一般的なバックライト制御では、暗い部分から少し明るい部分への変化が粗くなり、黒がつぶれたり、逆に浮いたりすることがあります。W97Cでは、その超低輝度領域をより細かく制御し、暗闇の中のグラデーションや素材感を描き分けようとしています。

第2部のデモでも、暗い映像の中にある人物の顔、目の光、背景の素材感、ランプのフィラメント、岩肌の凹凸などが紹介されました。
黒く沈ませるだけでは、そうした情報は失われます。かといって無理に明るくすれば、作品の緊張感は壊れてしまう。
暗いのに見える。見えるのに明るすぎない。この微妙なバランスこそ、W97Cが狙っている映像表現なのです。
オーロラの光、人の肌、粉雪まで見えるか
吉野監督が特に苦労したシーンとして挙げたのが、北極海で潜水艦が浮上し、オーロラの下で演説する場面です。光源はオーロラだけ。
明るくしすぎれば嘘っぽくなり、暗くしすぎれば人物の表情や場面の意味が伝わらない。オーロラの色、人の肌、空気中に漂う粉雪。そのすべてを、暗闇の中でどこまで成立させるかが問われるシーンです。
吉野監督は、W97Cでその場面を見たとき、オーロラの鮮やかさ、人間の顔に残る肌の色、そして見えるか見えないかの粉雪まで出ていたと語りました。
ここで重要なのは、黒をただ沈めるだけではないということです。暗部の階調と同時に、白やハイライトの階調を飛ばさずに残すこと。そこまで描けて初めて、暗い場面は“ただ暗い映像”ではなく、空気や温度まで感じられるシーンになります。

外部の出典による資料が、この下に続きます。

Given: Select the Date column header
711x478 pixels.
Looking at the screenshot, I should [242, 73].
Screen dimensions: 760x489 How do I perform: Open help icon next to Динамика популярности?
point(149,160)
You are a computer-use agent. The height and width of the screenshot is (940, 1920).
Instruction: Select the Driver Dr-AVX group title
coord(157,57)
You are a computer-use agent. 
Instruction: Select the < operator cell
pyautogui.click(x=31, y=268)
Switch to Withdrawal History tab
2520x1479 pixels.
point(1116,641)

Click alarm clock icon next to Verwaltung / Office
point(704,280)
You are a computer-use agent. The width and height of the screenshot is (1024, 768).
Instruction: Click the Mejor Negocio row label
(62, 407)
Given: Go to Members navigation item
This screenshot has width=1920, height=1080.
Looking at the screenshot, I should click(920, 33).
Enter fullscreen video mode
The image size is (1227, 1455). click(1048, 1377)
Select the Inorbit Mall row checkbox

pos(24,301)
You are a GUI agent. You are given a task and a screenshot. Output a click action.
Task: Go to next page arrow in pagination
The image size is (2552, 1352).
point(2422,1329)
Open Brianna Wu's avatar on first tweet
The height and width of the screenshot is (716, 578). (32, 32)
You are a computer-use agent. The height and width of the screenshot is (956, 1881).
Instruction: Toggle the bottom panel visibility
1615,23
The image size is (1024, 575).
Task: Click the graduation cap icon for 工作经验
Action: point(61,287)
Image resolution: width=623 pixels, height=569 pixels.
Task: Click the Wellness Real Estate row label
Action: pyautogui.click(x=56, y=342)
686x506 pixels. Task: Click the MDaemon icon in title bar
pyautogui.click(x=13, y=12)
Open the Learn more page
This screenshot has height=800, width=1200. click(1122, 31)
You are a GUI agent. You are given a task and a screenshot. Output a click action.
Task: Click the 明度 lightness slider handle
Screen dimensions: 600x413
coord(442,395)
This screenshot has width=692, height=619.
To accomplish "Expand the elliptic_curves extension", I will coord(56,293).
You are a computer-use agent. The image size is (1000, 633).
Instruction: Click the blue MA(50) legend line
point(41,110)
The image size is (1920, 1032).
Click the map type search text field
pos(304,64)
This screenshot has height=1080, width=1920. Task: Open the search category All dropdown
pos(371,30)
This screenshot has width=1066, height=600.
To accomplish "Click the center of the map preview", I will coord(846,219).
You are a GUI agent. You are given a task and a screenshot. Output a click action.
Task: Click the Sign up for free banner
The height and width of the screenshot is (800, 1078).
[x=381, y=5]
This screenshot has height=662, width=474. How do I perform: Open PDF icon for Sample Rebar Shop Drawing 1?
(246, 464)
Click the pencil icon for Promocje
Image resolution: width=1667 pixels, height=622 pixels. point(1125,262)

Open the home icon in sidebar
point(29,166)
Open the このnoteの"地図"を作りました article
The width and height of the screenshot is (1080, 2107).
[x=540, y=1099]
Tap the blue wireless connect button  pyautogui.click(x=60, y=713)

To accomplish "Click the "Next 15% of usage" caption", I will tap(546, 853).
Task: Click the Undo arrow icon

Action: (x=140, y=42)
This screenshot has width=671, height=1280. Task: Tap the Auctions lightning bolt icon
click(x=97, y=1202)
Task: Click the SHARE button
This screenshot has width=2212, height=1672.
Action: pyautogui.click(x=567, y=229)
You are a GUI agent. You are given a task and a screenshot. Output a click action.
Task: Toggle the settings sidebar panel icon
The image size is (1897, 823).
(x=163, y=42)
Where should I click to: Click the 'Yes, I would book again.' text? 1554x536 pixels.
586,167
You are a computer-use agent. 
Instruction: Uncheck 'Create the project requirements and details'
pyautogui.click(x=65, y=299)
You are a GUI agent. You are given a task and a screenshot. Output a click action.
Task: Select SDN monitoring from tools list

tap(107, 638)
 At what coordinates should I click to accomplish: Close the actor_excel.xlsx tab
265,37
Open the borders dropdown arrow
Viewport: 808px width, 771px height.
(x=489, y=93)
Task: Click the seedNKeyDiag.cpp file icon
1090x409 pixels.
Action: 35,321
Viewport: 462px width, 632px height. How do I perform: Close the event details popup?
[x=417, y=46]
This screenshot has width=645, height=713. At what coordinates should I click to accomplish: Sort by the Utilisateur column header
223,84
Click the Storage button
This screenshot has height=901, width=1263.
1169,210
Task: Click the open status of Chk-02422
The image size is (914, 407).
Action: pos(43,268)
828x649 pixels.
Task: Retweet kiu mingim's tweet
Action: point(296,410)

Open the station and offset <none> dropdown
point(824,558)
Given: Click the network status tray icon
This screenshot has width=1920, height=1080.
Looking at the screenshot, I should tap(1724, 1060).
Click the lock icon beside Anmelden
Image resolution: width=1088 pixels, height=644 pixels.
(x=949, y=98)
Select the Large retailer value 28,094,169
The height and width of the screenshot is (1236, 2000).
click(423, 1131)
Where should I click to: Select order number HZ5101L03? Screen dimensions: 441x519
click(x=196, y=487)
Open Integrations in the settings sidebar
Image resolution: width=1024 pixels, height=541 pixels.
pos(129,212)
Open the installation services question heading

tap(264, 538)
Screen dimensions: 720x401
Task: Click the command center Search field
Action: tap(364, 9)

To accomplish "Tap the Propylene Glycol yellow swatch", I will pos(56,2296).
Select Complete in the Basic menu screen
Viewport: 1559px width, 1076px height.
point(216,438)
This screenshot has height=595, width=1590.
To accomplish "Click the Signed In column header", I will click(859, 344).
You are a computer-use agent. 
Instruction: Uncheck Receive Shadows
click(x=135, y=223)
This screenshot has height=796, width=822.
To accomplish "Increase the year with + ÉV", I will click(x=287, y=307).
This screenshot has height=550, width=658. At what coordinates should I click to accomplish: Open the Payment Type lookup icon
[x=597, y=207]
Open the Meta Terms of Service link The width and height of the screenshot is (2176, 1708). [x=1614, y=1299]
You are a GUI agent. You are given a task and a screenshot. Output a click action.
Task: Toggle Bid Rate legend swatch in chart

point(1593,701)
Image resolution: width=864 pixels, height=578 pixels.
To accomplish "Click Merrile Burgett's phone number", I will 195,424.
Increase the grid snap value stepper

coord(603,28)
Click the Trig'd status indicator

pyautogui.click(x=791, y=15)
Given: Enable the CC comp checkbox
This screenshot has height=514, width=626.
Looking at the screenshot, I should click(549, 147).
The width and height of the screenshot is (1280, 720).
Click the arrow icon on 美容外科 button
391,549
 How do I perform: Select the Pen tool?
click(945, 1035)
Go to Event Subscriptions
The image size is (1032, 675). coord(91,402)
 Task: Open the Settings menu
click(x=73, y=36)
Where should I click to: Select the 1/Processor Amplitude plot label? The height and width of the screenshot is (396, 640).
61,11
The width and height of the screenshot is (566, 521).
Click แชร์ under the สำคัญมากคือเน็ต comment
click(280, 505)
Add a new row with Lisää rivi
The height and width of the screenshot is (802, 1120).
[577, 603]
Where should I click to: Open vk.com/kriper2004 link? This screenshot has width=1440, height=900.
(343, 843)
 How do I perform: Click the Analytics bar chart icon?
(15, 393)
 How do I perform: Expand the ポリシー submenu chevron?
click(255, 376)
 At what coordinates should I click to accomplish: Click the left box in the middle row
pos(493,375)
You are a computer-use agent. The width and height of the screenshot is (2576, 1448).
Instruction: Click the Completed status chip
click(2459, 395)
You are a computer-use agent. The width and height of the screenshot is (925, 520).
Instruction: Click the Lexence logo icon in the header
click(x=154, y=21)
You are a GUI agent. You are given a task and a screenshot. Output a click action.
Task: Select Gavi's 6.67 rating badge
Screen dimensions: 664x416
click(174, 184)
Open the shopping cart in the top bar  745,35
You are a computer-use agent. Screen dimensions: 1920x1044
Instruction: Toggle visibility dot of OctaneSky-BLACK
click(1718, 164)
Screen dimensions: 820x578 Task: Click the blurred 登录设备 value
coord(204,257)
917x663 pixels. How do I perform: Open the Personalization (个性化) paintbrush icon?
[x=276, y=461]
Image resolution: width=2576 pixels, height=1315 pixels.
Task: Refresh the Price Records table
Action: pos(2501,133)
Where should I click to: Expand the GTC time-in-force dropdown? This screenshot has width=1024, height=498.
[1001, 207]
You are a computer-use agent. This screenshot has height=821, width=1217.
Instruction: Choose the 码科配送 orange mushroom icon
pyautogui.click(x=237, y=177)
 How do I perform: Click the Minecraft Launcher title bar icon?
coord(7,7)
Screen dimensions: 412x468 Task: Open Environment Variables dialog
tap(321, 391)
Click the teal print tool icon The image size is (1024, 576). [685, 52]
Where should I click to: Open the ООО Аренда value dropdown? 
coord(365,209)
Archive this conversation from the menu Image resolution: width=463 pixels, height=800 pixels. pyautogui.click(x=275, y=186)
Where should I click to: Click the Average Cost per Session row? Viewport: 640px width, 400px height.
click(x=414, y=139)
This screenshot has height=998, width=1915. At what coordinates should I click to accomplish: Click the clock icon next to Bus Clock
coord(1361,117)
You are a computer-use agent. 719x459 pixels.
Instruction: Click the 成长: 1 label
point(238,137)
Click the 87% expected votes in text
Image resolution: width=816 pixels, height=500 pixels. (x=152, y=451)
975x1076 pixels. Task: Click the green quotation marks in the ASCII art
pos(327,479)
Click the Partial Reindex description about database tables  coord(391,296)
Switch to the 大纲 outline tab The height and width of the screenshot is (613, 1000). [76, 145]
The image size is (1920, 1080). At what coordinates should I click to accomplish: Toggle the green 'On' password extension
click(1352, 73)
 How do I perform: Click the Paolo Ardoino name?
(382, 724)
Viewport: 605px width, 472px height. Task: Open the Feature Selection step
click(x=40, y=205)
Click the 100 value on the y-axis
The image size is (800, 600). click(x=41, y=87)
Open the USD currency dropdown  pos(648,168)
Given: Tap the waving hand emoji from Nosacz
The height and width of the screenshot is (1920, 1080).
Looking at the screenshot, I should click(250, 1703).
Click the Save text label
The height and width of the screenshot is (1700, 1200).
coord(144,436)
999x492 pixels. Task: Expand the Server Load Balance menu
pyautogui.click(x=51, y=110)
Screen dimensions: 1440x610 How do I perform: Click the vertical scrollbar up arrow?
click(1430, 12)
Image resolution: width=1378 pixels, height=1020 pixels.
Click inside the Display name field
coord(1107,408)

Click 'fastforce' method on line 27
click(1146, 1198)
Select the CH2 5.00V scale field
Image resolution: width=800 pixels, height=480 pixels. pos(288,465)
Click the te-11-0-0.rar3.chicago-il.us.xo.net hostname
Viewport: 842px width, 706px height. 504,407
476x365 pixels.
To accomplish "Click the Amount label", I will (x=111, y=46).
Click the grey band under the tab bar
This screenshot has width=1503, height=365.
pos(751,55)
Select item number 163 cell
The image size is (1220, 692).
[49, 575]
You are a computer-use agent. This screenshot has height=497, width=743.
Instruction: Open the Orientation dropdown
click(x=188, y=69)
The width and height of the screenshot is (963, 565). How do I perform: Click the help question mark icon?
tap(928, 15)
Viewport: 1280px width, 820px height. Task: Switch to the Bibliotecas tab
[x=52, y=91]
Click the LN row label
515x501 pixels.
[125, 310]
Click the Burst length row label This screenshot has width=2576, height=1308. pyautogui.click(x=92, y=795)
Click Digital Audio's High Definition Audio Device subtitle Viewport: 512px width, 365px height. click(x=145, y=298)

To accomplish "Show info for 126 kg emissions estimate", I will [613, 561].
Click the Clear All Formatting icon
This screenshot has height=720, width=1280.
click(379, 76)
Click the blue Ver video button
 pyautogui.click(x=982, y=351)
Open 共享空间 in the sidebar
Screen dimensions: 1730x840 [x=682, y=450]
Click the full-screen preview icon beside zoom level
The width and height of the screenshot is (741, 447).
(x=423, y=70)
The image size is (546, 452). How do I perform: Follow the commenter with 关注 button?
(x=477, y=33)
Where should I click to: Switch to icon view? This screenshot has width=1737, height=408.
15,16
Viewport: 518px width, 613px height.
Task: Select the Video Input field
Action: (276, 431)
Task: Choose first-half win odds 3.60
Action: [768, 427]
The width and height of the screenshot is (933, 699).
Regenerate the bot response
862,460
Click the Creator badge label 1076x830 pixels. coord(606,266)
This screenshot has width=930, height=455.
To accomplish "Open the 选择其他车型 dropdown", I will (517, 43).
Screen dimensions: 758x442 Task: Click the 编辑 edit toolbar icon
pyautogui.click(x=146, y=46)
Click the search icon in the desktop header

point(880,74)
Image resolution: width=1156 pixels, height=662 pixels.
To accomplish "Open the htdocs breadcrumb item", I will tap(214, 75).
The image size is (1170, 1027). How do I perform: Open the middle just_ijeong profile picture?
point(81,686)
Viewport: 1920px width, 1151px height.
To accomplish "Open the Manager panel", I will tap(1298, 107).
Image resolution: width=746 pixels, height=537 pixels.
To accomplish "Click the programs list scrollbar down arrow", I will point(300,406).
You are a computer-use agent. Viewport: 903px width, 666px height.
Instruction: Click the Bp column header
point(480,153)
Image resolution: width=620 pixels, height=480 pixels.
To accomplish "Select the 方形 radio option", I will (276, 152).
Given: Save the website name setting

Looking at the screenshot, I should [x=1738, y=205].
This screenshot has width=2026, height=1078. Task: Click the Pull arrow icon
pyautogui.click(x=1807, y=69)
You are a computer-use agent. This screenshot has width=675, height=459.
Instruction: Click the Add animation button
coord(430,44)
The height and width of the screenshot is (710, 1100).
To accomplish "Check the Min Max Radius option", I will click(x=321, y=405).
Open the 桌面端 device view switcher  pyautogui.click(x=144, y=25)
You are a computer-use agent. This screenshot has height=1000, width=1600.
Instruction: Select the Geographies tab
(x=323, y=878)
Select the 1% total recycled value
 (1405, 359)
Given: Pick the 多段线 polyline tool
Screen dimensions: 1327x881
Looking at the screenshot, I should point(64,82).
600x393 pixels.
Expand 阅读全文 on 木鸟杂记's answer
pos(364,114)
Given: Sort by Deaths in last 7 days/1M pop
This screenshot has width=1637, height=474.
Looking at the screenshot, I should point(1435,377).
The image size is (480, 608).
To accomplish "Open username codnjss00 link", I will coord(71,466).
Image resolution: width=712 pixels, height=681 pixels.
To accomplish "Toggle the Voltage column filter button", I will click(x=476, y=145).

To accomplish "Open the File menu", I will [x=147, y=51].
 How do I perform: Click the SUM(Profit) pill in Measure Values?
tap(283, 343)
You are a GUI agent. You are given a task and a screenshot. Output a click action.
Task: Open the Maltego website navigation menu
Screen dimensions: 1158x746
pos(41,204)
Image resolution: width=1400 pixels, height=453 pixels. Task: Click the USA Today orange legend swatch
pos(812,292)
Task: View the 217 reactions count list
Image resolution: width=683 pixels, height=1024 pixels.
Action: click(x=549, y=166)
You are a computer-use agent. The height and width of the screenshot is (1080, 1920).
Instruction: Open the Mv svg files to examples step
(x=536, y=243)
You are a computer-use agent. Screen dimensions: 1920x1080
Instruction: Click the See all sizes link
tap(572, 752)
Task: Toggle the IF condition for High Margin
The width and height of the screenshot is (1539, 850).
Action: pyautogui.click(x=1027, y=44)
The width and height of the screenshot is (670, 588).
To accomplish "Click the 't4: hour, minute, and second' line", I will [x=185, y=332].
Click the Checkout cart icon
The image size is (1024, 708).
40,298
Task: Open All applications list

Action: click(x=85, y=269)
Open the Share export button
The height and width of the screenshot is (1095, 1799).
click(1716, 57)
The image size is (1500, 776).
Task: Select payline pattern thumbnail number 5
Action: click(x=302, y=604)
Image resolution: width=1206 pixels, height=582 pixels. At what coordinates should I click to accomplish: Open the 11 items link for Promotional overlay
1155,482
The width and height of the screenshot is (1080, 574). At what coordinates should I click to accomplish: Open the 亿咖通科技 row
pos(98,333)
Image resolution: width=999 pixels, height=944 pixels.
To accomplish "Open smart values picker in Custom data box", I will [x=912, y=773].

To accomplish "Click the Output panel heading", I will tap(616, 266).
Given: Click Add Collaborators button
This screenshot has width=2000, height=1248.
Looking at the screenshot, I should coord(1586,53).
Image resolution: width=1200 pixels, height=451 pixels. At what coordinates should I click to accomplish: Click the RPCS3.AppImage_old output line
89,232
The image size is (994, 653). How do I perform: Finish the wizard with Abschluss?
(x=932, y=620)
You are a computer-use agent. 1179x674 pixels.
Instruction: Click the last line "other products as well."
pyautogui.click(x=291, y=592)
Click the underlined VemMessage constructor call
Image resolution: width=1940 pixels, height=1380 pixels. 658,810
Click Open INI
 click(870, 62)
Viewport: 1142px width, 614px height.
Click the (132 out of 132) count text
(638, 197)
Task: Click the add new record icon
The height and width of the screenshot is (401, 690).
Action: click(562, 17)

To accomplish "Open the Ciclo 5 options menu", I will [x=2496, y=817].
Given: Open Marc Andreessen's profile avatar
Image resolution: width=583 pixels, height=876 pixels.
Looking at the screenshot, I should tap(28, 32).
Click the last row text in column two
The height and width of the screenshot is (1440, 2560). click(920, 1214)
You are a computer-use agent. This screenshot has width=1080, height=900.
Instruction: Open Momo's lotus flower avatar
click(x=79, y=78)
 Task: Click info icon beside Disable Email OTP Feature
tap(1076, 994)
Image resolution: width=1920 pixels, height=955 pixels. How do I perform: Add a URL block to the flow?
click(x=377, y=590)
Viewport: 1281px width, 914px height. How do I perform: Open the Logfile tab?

この話は、Mini LEDテレビにとって非常に象徴的です。
Mini LEDは明るさが強みです。しかし、明るい部分をただ強く出せばいいわけではありません。オーロラの鮮やかさ、肌の明るさ、粉雪の白を出しながら、暗闇の黒を浮かせない。黒と白、暗部とハイライト、その両方を制御して初めて、映像の奥行きは生まれます。
アンミカさんの「白は200色、黒は300色あんねん」という言葉を借りるなら、W97Cが挑んでいるのは、その白と黒の間にある膨大な情報を、Mini LEDでどう描くかということなのです。